State the number of lines in these records that include the string "width", and say nothing more.

--- Task inputs ---

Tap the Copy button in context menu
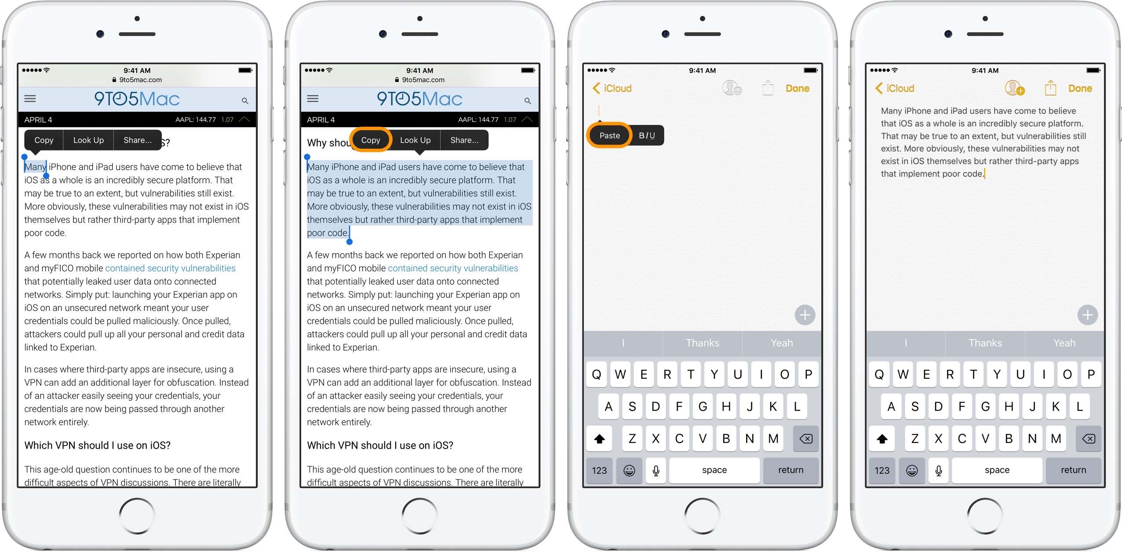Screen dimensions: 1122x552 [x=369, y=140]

---
--- Task inputs ---

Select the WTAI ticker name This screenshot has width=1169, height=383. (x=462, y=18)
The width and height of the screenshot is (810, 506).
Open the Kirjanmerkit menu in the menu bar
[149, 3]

---

#### [Reply]
2